(Exercise material)

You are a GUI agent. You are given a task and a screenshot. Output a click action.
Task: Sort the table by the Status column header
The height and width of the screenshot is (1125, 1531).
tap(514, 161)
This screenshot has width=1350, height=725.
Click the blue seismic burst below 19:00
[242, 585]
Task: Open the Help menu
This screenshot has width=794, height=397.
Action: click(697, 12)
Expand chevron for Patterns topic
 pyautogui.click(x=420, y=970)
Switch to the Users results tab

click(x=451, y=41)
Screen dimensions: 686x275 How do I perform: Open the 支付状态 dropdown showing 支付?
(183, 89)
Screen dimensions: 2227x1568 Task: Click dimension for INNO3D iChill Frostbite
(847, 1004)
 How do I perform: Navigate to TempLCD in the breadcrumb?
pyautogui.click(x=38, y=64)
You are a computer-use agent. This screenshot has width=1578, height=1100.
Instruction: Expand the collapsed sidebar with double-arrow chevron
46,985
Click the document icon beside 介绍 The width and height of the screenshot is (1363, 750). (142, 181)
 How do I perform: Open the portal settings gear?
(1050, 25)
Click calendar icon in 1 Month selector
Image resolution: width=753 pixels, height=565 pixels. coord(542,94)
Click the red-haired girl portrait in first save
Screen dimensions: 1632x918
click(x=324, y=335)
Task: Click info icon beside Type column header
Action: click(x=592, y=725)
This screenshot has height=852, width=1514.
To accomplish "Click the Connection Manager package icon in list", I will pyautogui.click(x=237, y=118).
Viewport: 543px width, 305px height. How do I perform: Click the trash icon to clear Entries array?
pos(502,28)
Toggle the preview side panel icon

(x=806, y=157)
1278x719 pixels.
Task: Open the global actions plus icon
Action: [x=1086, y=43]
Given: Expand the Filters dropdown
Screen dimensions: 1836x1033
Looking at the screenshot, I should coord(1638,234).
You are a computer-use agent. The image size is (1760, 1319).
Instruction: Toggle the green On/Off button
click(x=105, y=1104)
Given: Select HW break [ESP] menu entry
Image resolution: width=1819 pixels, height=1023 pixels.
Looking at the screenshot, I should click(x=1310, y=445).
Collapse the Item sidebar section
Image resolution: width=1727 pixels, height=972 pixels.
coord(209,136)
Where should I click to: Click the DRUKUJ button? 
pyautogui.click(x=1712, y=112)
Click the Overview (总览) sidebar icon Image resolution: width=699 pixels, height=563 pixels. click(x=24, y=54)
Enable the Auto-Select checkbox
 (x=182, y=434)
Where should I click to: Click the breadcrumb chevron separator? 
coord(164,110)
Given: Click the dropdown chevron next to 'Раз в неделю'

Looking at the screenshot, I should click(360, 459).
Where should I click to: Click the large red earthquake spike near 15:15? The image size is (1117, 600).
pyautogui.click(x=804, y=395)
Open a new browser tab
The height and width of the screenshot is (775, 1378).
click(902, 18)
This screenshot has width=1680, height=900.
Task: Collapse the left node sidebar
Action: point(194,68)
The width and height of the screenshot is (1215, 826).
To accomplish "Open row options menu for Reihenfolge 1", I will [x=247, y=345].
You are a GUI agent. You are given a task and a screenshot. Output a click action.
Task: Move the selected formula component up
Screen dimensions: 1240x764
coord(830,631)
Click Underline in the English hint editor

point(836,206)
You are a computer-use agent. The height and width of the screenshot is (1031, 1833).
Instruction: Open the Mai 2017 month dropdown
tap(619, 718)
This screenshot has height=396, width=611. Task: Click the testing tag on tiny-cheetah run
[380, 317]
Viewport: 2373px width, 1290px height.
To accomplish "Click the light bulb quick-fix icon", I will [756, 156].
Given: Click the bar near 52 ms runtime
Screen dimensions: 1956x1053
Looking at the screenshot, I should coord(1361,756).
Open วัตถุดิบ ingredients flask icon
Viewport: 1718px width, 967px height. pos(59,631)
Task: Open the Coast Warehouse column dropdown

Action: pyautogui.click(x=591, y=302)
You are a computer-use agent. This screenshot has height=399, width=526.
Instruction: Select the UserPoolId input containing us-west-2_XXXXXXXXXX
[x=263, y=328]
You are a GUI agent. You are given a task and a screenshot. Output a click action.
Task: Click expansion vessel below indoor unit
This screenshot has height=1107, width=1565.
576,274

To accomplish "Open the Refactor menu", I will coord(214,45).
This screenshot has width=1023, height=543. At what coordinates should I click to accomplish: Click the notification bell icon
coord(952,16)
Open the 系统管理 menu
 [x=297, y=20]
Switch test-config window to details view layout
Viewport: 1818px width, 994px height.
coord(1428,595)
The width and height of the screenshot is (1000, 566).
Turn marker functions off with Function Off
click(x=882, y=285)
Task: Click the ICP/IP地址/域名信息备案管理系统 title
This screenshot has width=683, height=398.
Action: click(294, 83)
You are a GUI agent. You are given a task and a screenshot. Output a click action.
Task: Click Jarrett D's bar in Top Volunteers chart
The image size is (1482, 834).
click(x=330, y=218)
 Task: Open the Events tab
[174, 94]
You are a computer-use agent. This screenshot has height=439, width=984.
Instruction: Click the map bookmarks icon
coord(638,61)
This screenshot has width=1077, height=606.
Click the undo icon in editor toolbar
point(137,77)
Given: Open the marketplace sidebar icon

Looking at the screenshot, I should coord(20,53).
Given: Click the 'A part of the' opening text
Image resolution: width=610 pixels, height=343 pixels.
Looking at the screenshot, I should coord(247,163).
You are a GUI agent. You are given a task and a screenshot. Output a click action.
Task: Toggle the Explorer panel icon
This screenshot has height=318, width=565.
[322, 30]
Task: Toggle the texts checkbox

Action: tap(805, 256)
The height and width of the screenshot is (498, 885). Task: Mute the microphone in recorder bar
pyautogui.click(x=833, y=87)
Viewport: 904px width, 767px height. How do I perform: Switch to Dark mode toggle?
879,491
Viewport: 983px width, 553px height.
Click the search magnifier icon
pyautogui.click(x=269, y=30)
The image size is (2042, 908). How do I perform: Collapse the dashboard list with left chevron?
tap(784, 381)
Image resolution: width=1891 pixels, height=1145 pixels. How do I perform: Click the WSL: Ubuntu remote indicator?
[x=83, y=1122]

(End Exercise material)

Work to be completed – Pull out every line holding "will" from the records above, and copy it.

Final answer –
To accomplish "Click the Connection Manager package icon in list", I will pyautogui.click(x=237, y=118).
To accomplish "Open row options menu for Reihenfolge 1", I will [x=247, y=345].
To accomplish "Click the light bulb quick-fix icon", I will [756, 156].
To accomplish "Open the Refactor menu", I will coord(214,45).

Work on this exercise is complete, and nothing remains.